Q: La préparation de Hesjedal semble supérieure à l'an dernier. Qu'en pensez-vous?

R: Ouais, physiquement, il a passé un très grand hiver. Pour tous les coureurs, c'est très important. Le succès de l'an dernier lui a permis d'avoir une grande confiance en lui. Ça peut devenir de la pression pour certains coureurs. Pour Ryder, ça lui donne seulement de la tranquillité. C'est ce qu'il faut pour être performant. Donc, il est vraiment cool!

Q: Malgré son statut de champion en titre, il semble un peu négligé. Y voyez-vous un certain manque de respect?

R: Je ne pense pas qu'il faille interpréter cela comme un manque de respect. C'est peut-être parce qu'il est vraiment tranquille. Je peux vous dire que ça convient très bien à toute l'équipe et à lui. L'important, c'est le résultat, pas le chit-chat avant la course...

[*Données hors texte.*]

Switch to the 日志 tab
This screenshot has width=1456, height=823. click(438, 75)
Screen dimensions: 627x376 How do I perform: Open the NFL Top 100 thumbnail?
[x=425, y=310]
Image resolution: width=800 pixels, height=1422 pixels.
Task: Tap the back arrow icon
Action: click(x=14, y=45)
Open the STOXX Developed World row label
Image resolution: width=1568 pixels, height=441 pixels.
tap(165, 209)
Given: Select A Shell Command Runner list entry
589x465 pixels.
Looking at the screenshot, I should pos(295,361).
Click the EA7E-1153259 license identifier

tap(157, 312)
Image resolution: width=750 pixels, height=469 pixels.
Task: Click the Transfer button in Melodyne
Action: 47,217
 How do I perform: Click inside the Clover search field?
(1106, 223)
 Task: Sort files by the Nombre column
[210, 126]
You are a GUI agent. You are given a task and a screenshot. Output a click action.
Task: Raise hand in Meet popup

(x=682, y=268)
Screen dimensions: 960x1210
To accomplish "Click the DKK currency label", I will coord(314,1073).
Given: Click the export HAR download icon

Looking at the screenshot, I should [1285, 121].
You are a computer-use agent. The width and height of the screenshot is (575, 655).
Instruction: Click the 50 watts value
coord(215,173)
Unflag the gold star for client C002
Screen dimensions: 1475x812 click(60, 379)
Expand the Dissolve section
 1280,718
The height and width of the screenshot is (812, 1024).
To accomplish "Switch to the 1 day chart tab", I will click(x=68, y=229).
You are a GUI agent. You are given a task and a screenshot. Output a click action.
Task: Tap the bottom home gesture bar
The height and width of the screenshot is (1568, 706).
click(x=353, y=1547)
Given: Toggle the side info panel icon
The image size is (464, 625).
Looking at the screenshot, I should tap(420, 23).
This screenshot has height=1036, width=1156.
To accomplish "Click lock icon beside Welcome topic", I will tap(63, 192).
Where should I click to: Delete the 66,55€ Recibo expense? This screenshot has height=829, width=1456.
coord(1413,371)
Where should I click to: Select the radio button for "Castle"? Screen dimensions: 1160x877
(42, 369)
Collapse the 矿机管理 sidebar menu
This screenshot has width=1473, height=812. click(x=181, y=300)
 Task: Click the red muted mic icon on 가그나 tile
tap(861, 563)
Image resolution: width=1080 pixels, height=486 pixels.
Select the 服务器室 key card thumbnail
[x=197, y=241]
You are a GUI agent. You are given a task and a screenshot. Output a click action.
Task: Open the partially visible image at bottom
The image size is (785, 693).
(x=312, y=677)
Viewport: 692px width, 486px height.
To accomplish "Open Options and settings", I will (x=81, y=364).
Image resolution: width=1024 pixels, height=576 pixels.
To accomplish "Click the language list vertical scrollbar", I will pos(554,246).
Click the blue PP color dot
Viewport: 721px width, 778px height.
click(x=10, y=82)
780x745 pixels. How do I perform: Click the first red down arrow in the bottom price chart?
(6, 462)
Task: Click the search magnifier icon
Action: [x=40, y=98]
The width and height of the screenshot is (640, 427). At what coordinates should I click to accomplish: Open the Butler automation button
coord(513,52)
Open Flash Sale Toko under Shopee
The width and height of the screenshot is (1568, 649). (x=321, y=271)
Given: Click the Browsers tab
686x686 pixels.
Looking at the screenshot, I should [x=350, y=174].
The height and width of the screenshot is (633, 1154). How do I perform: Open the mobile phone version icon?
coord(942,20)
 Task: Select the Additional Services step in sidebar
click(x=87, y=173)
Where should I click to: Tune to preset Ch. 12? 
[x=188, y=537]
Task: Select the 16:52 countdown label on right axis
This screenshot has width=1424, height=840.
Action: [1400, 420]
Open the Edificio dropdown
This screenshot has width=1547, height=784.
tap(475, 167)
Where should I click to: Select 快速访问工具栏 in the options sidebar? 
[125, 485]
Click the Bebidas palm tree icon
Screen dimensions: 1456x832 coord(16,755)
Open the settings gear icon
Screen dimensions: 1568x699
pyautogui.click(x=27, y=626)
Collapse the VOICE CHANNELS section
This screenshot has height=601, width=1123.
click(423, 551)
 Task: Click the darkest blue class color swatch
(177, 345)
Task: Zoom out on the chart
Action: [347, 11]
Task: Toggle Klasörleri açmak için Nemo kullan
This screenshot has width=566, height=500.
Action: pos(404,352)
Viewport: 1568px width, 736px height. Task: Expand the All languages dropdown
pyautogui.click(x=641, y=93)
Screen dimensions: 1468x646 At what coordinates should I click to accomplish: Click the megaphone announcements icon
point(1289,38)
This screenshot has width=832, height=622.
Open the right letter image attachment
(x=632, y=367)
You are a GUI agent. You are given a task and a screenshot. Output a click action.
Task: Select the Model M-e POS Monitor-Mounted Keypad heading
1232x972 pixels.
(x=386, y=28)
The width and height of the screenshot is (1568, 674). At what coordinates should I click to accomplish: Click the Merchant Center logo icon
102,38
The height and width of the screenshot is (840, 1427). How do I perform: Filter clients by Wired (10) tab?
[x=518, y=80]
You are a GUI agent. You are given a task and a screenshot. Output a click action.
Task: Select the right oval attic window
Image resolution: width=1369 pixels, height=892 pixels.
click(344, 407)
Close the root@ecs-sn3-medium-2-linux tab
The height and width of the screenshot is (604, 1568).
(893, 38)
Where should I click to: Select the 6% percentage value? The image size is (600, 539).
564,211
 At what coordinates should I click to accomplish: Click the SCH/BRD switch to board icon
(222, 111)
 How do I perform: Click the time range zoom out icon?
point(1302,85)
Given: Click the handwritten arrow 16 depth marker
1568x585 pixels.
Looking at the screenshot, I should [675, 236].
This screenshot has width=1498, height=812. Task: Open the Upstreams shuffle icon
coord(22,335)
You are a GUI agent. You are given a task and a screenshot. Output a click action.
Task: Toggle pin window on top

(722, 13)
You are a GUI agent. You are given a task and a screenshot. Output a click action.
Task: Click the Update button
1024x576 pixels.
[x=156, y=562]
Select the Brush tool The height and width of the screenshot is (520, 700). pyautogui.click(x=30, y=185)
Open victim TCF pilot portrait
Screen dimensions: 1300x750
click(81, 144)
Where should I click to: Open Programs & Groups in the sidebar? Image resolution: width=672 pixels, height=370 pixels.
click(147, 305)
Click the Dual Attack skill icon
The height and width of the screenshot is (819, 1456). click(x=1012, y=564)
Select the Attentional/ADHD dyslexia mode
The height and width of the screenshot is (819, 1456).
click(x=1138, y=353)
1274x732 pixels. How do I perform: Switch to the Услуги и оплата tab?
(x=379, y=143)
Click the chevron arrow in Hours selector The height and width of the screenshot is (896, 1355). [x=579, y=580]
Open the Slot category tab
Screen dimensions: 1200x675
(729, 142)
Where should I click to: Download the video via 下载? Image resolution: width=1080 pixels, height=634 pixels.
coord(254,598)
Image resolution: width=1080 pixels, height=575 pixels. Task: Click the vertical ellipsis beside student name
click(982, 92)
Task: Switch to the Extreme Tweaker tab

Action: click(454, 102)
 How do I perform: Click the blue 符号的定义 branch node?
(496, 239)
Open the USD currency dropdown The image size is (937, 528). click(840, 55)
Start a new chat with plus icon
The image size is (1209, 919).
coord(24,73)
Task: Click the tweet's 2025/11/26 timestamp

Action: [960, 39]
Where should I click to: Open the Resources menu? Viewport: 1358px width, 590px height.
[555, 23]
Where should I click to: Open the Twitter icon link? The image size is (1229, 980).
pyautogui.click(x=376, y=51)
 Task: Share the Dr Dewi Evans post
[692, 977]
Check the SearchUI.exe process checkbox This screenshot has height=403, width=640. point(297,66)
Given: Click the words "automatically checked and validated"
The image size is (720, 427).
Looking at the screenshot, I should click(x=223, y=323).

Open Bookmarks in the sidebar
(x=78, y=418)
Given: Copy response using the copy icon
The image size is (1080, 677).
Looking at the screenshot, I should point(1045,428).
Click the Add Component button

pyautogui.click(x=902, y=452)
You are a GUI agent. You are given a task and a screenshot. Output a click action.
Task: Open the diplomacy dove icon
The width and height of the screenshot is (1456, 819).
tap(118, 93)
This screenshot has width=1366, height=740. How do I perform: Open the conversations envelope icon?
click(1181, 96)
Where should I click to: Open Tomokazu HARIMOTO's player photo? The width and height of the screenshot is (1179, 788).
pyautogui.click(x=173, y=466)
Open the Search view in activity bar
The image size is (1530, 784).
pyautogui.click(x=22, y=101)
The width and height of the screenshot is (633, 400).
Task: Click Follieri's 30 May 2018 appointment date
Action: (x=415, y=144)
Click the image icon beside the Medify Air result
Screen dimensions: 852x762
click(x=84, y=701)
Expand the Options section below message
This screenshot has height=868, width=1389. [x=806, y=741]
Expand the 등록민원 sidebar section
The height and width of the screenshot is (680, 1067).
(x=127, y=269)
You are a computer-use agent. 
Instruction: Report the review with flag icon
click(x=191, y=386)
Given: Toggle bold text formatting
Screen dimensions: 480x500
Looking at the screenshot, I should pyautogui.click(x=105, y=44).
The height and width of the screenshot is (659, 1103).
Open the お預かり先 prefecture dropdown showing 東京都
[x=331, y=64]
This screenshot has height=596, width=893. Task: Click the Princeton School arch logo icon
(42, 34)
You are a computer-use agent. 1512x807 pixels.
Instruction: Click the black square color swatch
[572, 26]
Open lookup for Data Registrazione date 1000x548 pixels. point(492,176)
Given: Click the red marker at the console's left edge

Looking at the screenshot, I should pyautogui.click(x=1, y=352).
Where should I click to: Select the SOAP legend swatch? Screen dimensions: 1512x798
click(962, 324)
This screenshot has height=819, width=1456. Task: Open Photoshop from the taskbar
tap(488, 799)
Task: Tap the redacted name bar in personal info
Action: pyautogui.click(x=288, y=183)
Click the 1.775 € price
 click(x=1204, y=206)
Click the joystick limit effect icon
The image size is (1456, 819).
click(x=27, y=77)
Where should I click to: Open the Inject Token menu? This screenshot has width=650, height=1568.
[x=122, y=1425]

Q: Dans un Grand Tour, Hesjedal a souvent construit son succès dans la dernière semaine. Quel est le secret de sa résistance?

R: Son physique et sa régularité. Ce n'est pas quelqu'un qui fait des explosions ou de grands numéros. Il a un moteur un peu diesel. Il marche toujours au même régime. Pour bien faire dans les grands tours, c'est ce qu'il faut à la fin. Parce que ce n'est pas le grand numéro qui te gagne la course. C'est de ne jamais avoir un jour sans. Lui, il est très, très régulier. C'est sa force, vraiment.

Q: En tout cas, il semble très calme. Sent-il la pression?

R: La pression est comme une petite bête: si tu la laisses entrer dans ta tête, c'est difficile de la faire sortir. Ça peut te déconcentrer de ce qui est vraiment ton boulot, qui est d'appuyer sur les pédales. C'est vraiment tellement simple qu'il ne faut pas rendre les choses plus compliquées.

Q: Avez-vous ciblé des étapes-clés?

R: Il y en a, mais je ne parle pas de ça avec vous, les journalistes...

Chose certaine, Hesjedal sera marqué au fer, mardi, lors de cette quatrième étape de 244 km, la plus longue du Giro, avec une arrivée 5 km après un col de deuxième catégorie.